Woman Outside Patio Laptop

Online annual privacy notices can reduce or eliminate printing and mailing costs for financial institutions and provide 24/7 access for consumers.


Online Annual Privacy Notices Now Allowed by CFPB

  • 1/18/2015

On October 20, 2014, the Consumer Financial Protection Bureau (CFPB) issued a final rule permitting financial institutions to post their annual privacy notices online under certain circumstances. In a time of increasing regulatory requirements, this is a rare rule change that eases the burden somewhat on regulatory compliance.

The rule change was first proposed in May 2014. Among the benefits of the change are: constant access to privacy policies for some consumers and lower costs for some financial institutions. It is estimated that financial institutions could save about $17 million annually by using the new alternative delivery method. The rule took effect October 28, 2014.

Initial and annual privacy notice requirements

Regulation of privacy practices began in 1999 with the Gramm-Leach-Bliley Act (GLBA). The essential protections of GLBA, as implemented by Regulation P and the CFPB, have not changed; there will just be an alternative method for delivering the notices to customers.

Privacy notices must still explain how financial institutions protect the nonpublic personal information they collect and maintain. They also describe whether and how the financial institution shares a consumer’s nonpublic personal information with outside parties. Where appropriate, privacy notices can also explain how consumers can opt out of certain types of sharing.

Arguments against mailing annual notices

Many industry commentators have argued that few consumers actually read the privacy notices provided. Even if they did read them, some argue that reading the notices is only beneficial when the consumer has opt-out rights.

Given the high cost of mailing annual notices, many in the industry wanted a more cost-effective delivery option (email or via website), particularly when the content of the notice has not changed and an exception to opt-out applies. One trade association estimated that 75 percent of financial institutions do not change their privacy notices each year and do not share information beyond the opt-out exceptions.

Summary of the final rule

The final rule creates an alternative delivery method for annual privacy notices when certain conditions are met. The alternative delivery method is posting the annual privacy notice in a clear and conspicuous matter on its own Web page on the financial institution’s website. There can be no login to access the notice or any conditions that must be met to view it. If a customer calls the financial institution and indicates that he or she has no access or limited access to the Internet, the institution must mail the annual notice within 10 days of the request.

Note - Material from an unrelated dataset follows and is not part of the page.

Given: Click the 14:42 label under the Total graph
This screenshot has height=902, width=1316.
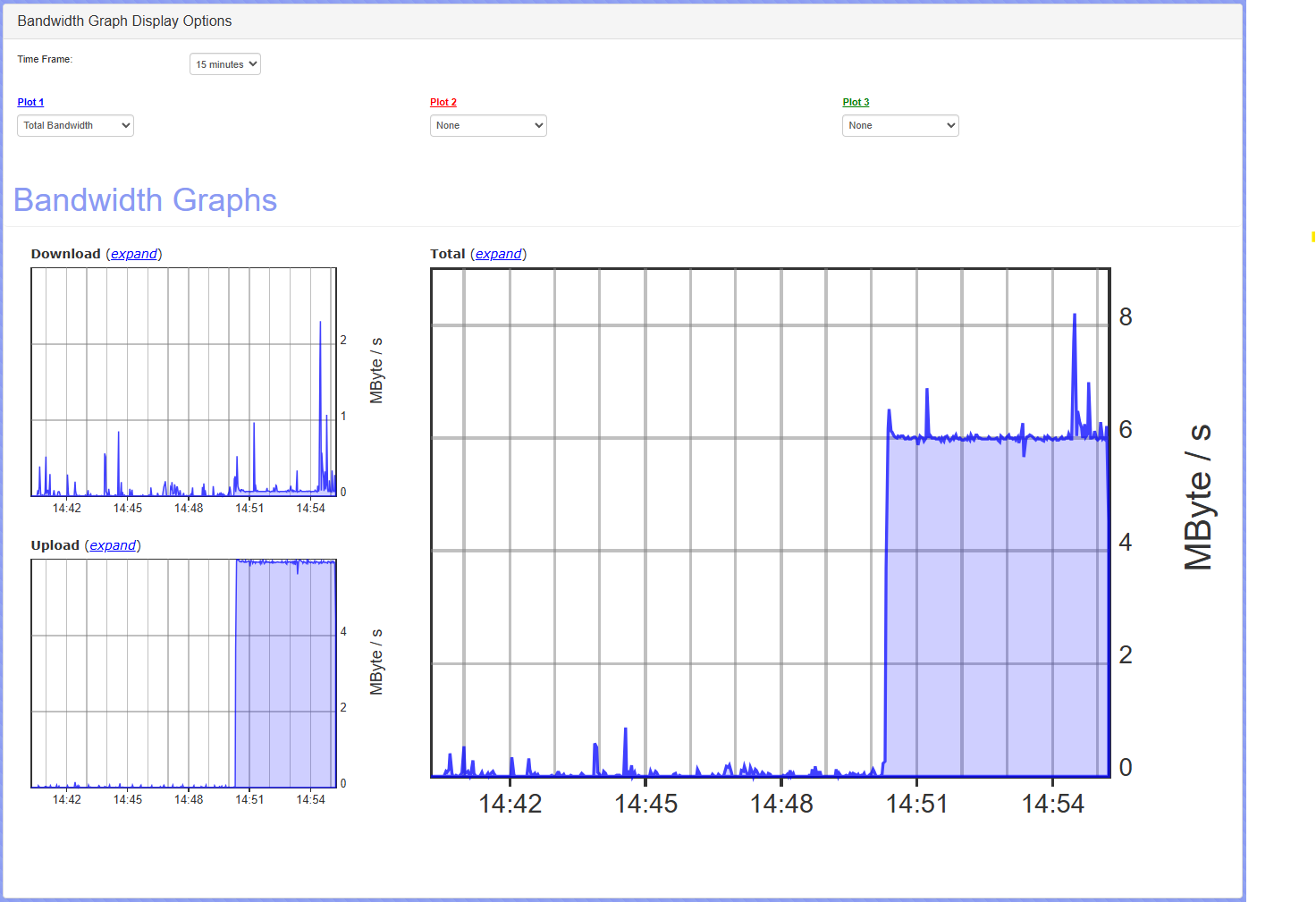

A financial institution must meet four conditions before it can avail itself of the alternative delivery method:

  1. No opt-out rights are triggered by its information-sharing practices under Regulation P or the Fair Credit Reporting Act (FCRA), and opt-out notices required by FCRA have previously been provided, if applicable, or the annual privacy notice is not the only notice provided to satisfy the opt-out notice requirements;
  2. The privacy notice has not changed since the customer received the previous notice;
  3. The financial institution uses the Regulation P model form as its annual privacy notice;
  4. Customers are notified at least once a year about the availability of the privacy notice.

If all four conditions are met, the financial institution can provide the notice using the alternative delivery method. When proposed, the first condition was not popular with many larger financial institutions, which are more likely to share information requiring opt-out. Therefore, they cannot utilize the alternative delivery method. They also feel that consumers rarely exercise their opt-out rights and therefore are not significantly impacted. Nonetheless, the final rule requires that, in order to utilize the alternative delivery method, opt-out rights cannot be an option.

To use the alternative delivery method, a financial institution must notify customers that the annual privacy notice is available on its website. It can notify customers by making a clear and conspicuous statement about the website availability at least once per year in a regular consumer communication (i.e., statement), and it only needs to be provided in one communication as long as all customers receive the notice.

For example, if a customer has a deposit account, loan, and credit card with a financial institution, and if the customer receives a monthly statement for each of these accounts, it is sufficient if the notice is only included on the statement.

For financial institutions offering e-statements and using this alternative delivery notice, the message must also appear on e-statements. The statement must inform customers that the annual privacy notice is available on the financial institution’s website, that the privacy notice has not changed, and that the customer can request a paper copy be mailed by calling a toll-free telephone number. The statement must also include a link to the Web page where the privacy notice is located.

The regulation even includes sample wording:

“Privacy Notice — Federal law requires us to tell you how we collect, share, and protect your personal information. Our privacy policy has not changed and you may review our policy and practices with respect to your personal information at [Web address] or we will mail you a free copy upon request if you call us at [telephone number].”

If a financial institution decides to share information that requires opt out, or changes its privacy policy, then it cannot utilize the alternative delivery method for the annual notice. It is important to note that financial institutions do not have to post annual privacy notices online. If a financial institution decides not to use the new alternative delivery method, it may continue providing annual privacy notices to customers in the same manner used in the past.